【完】悪名高い高嶺の花の素顔は、一途で、恋愛初心者で。




「敬語も、禁止なのに?」

「はい。禁止です。破ったらキスします」

「……っ!」


ふいっとあからさまに目を逸らし、こくこくと首を縦に振れば、離された手。

騒がしい心臓を落ち着かせようと、気づかれないように「ふぅ……」と胸を撫で下ろした。


「狭いけど……どうぞ」


那月くんの家と比べるのもおこがましいくらいの広さ。なんだか上機嫌の那月君をリビングへと招き入れ、ソファへ案内する。


「先輩って、やっぱり綺麗にしてるんですね」

「え?やっぱり?」


どういう意味、だろう。


「先輩のデスク周りが汚れてるところ、見たことないんで」


あ、なるほど。

ていうより、那月君そんなところまで見てたんだ。
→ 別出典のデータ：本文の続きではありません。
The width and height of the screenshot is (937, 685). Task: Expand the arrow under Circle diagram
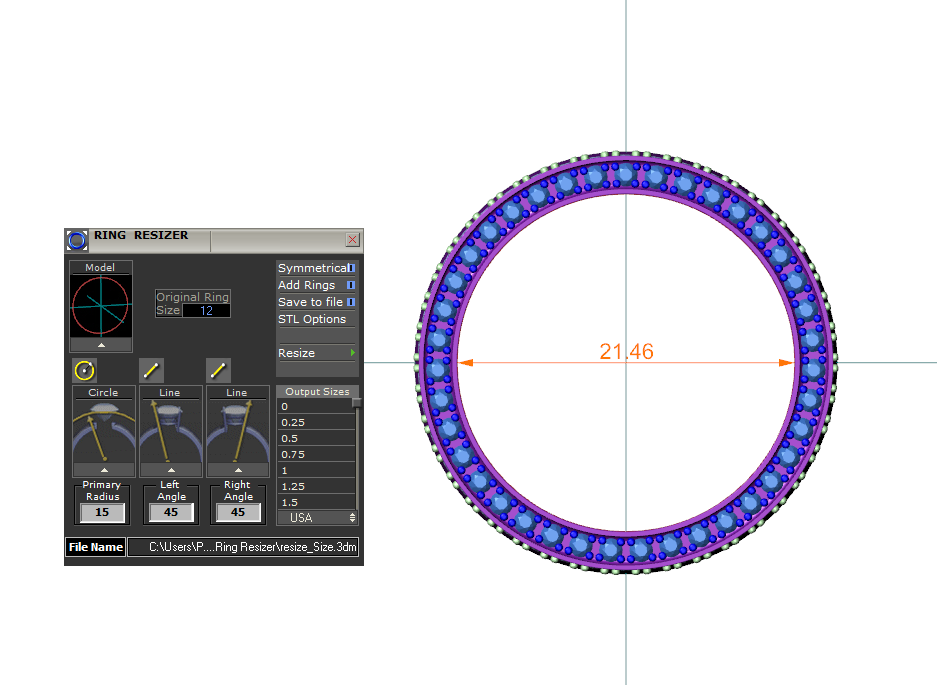pos(103,468)
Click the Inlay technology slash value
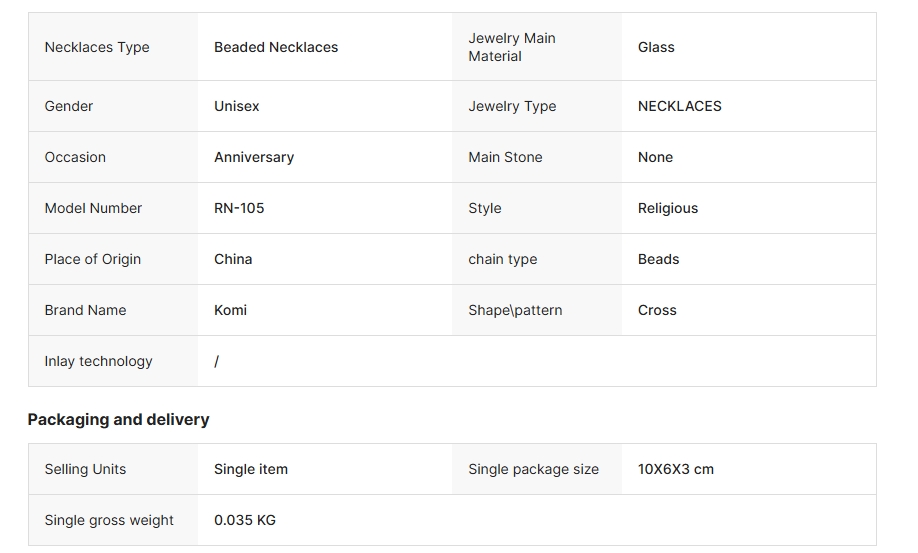The image size is (918, 553). click(217, 361)

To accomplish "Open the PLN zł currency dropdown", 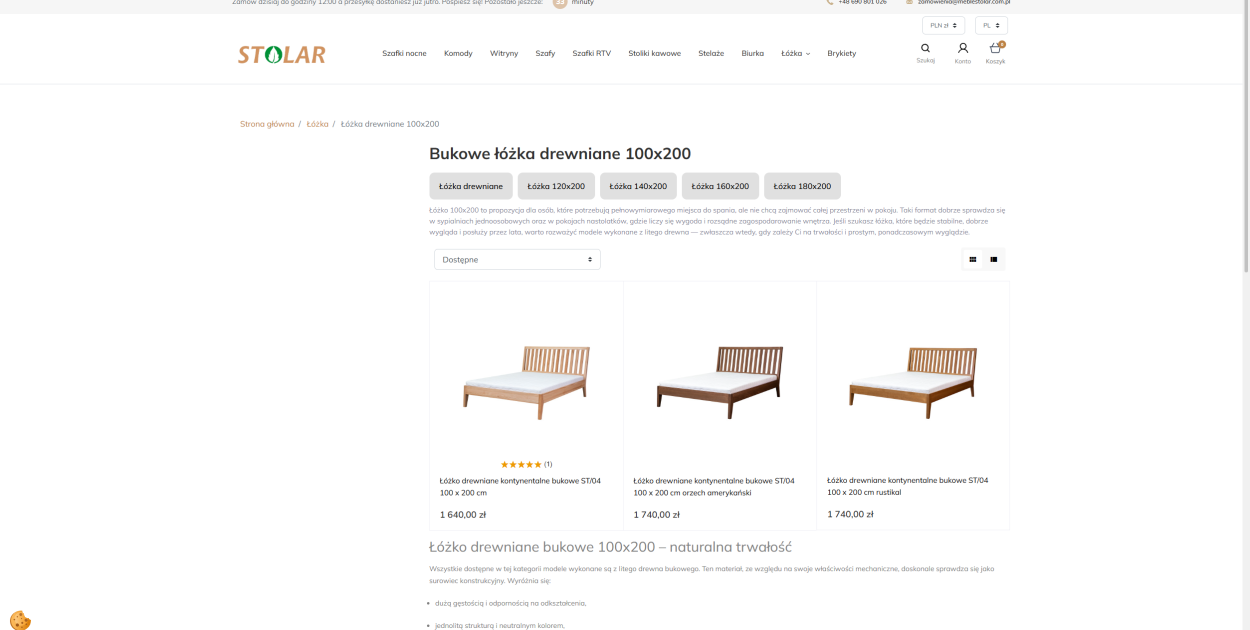I will coord(943,25).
これからはより一層、デスクを綺麗に保たなきゃと、心の中で気を引き締めた。


「ものが散らばっていると、落ち着かなくて」

「俺片付け苦手なので、尊敬します」

「ふふっ、なあにそれ。座って待っててね。コーヒー淹れてくる」


お母さんとお姉ちゃん用に、コーヒー豆を買っておいてよかった。那月君は甘いのがあまり好きではないのか、いつもストレートを飲んでいる。